ORDEM DE SERVIÇO 1:
Segundo o texto sobre o neto de Estela de Carlotto, qual é o número desse neto entre os encontrados pelas Abuelas?
ORDEM DE SERVIÇO 2:
Continue o texto sobre o neto de Estela de Carlotto a partir da última frase que aparece nele.

TEXTO EXIBIDO:
=====

Hoje me encontraram, muchas gracias a todos!

Esta é a primeira frase de um perfil criado agora à noite em Facebook, por voltasdas 20h, em nome de Ignacio Hurban, o neto recuperado de Estela de Carlotto, presidente da Asociación Abuelas de Plaza de Mayo Ele foi sequestrado ainda bebê, durante a última ditadura militar argentina (1976-1983).

Mais do que um sinal dos tempos, a criação de um perfil (creio que vão surgir outros em nome dele) online atende a uma demanda. Porque somos muitos a comemorar com ele sua nova identidade.

Alegría, alegría, alegría mi corazón!

E também porque é a primeira vez que uma notícia destas é vivida assim, tão intensamente nas redes sociais. Muitas novidades…

Estava a 10 dez quadras da associação das Abuelas fui avisada que tinham encontrado Ignacio, ou Guido para sua família original. Saí correndo pelas ruas para poder estar na entrevista coletiva, que seria em meia hora, mas quase não podia enxergar porque meus olhos estavam mareados. Era a notícia do ano!

Um pouco do clima da coletiva para vocês, gravado no aperto pelo amigo e colega jornalista Ricardo Heinen, que me acompanhou nesta empreitada.

Milico decime qué se siente / Que hayamos encontrado un nieto más / Te juro que aunque pasen los años, siempre los vamos a buscar / Porque ahora somos más, las viejas van a brindar y los pibes con nosotros van a estar

 

 

Sou praticamente vizinha da sede das Abuelas, e isso tem me ajudado a acompanhar de perto os anúncios oficiais dos netos recuperados. Todas as histórias são impressionantes – foram 14 desde que cheguei, em 2008. Mas esta é particularmente simbólica, porque foi a busca deste neto que levou Estela a criar a associação humanitária Abuelas, hoje emblema da luta pelos direitos humanos na Argentina.

Sem a determinação desta mulher, de 83 anos, a história de muitas famílias seria outra, bem mais triste.

Durante a coletiva, uma das coisas que mais me chamou a atenção foi a serenidade de Estela.

“Quando o encontrar, creio que não vou dizer nada. Vou abraçá-lo. Quero tocá-lo, quero ver se é como o sonhamos”. 

“Eu não persigo mais que justiça, verdade, e isso que vivemos hoje, que é o encontro dos netos. Isto é um prêmio para todos. É uma reparação para ele, para a família, e para a sociedade em seu conjunto. É preciso seguir buscando os que faltam”.

Cerca de 30 mil pessoas desapareceram durante a última ditadura argentina, segundo os órgãos de defesa de direitos humanos, e cerca de 500 netos foram afastados de suas famílias biológicas, depois do assassinato de suas mães. O neto de Carlotto é o 114° encontrado pelas Abuelas.

=====

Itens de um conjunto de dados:

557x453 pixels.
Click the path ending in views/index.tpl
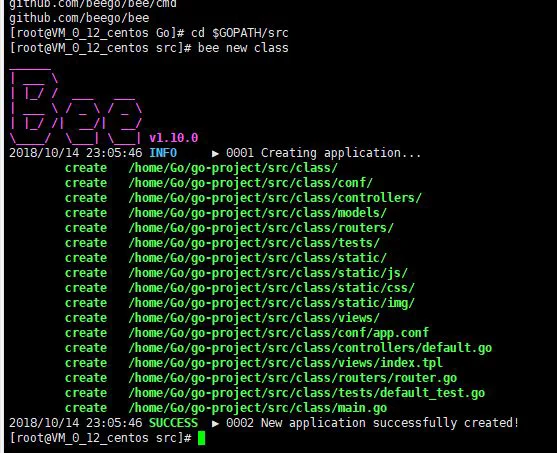(x=286, y=363)
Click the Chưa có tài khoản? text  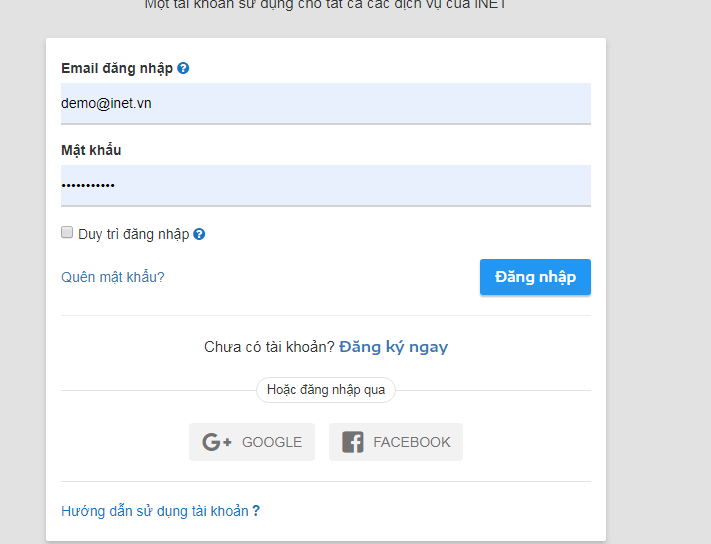coord(269,347)
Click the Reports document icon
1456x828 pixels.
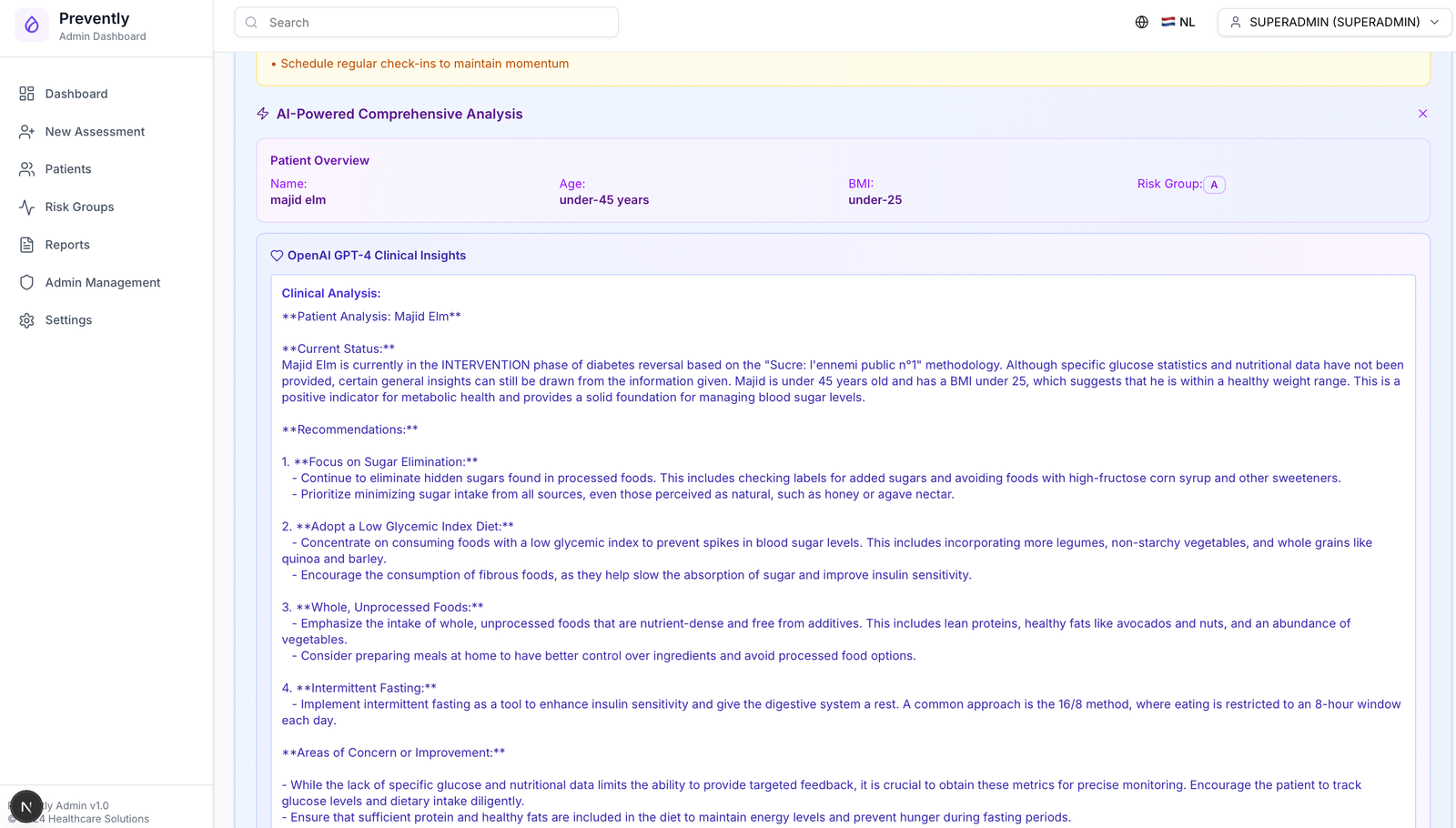coord(26,245)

=====

RESPOSTA DA TAREFA 1:
Ele é o 114º neto encontrado pelas Abuelas.

RESPOSTA DA TAREFA 2:
Um pouco da história dessa busca

Estela e a filha Laura

Estela e a filha Laura

É de arrepiar. Ignacio procurou a associação voluntariamente, após 37 anos, porque tinha dúvidas sobre sua identidade. Ele é filho de Laura Carlotto, que estava grávida de três meses quando foi sequestrada, em novembro de 1977. Na época, Laura tinha 23 anos e era estudante de história na Universidade Nacional de La Plata e militante da Juventude Universitária Peronista.

Segundo testemunho de sobreviventes, Laura foi mantida com vida no centro clandestino de detenção La Cacha, em La Plata, até dar a luz no Hospital Militar de Buenos Aires, no dia 26 de junho de 1978. Ficou com o bebê apenas cinco horas. Foi executada um mês depois.

A partir deste momento, Estela, que era formada em Magistério e exerceu a profissão por 17 anos, se incorporou ao recém fundado grupo de Abuelas e, dois anos, depois foi nomeada vice-presidente. O movimento não parou de crescer e colher feitos.

Graças à pressão dessas avós, cientistas encontraram um método que permite chegar a um percentual de 99,9% de probabilidade de confirmação genética, mediante análises específicas de sangue. É o chamado “índice de abuelidad”, que ficou famoso no mundo. Isso quando ainda faltava um tempo para que os segredos dos genes e do DNA viessem à tona como agora. Conto um pouco desta história na coluna AS AVÓS CIENTISTAS. 

Hoje, a associação preferiu não dar muitos dados pessoais do neto encontrado. Mas as informações vazaram e já se sabe que Ignacio Hurban foi criado na localidade de Olavarría, tem 36 anos, está casado e é pianista – atualmente diretor da escola de música “Hermanos Rossi”, da mesma cidade.

Com uma de suas formações, se apresentou no ciclo “Música por la Identidad”, que justamente organiza as Abuelas de Plaza de Mayo.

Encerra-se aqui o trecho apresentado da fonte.